WHAT NEEDS TO BE DONE: Go through the entries below, tally each line that has the word "computer", and give only the total.

EXTRACTED DATA:
____

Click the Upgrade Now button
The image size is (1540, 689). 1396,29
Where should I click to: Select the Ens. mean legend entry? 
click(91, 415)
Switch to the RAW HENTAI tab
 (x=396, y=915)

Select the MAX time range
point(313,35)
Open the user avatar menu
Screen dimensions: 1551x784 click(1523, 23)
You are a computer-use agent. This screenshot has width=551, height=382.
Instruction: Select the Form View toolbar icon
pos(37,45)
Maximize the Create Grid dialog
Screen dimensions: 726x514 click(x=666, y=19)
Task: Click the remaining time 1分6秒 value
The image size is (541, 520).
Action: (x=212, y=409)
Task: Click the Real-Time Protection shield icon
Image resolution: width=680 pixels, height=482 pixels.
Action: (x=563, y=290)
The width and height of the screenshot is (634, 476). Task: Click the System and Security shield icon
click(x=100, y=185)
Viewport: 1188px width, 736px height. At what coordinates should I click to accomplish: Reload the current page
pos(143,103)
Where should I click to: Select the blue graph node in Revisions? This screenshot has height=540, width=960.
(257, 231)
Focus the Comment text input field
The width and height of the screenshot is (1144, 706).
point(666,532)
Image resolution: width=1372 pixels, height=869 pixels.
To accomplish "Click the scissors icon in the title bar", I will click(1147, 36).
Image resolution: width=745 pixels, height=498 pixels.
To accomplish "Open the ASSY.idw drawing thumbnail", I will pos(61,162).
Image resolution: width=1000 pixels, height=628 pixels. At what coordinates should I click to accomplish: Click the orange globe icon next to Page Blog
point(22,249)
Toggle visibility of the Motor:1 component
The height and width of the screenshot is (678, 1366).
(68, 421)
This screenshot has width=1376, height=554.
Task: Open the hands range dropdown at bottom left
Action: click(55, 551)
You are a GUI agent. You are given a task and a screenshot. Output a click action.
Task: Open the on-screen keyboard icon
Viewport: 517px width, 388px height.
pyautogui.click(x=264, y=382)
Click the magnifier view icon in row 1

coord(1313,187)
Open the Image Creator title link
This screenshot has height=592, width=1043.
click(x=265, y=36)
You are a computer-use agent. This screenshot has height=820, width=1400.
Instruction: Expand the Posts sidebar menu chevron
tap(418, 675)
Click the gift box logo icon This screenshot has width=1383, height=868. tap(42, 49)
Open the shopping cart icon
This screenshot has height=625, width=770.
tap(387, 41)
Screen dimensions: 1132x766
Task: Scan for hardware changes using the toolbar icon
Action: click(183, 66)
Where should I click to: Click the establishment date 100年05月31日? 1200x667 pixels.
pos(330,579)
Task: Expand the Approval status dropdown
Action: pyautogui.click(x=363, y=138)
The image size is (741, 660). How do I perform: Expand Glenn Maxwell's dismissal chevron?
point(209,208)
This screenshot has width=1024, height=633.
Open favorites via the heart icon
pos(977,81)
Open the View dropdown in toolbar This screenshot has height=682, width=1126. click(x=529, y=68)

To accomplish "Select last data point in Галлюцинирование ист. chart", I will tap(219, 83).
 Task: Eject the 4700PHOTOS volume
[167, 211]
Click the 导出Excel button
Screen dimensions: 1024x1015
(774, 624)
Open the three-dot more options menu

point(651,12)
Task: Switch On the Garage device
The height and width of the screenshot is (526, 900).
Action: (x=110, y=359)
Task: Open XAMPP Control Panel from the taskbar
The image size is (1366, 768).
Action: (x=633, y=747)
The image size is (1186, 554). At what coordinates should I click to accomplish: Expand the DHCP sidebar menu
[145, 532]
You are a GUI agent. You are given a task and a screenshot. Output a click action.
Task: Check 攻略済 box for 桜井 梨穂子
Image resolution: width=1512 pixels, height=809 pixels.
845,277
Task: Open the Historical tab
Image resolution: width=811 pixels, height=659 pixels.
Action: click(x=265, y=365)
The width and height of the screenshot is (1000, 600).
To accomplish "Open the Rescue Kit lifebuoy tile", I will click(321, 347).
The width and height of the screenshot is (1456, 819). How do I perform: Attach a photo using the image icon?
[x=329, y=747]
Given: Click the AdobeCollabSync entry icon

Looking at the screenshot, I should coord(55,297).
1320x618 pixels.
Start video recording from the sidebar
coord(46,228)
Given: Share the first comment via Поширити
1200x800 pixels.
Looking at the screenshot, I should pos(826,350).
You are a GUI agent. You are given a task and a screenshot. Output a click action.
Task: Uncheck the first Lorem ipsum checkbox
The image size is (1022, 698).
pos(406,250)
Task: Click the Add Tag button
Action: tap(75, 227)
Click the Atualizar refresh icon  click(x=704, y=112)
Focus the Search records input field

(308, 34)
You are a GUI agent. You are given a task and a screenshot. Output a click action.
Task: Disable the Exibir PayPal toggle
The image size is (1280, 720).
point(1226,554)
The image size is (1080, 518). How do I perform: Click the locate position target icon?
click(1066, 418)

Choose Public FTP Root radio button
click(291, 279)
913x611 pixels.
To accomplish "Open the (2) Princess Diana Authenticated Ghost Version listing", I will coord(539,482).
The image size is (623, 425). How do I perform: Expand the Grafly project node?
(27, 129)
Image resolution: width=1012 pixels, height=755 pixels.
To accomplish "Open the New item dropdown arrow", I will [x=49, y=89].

____

EXERCISE OUTPUT: 2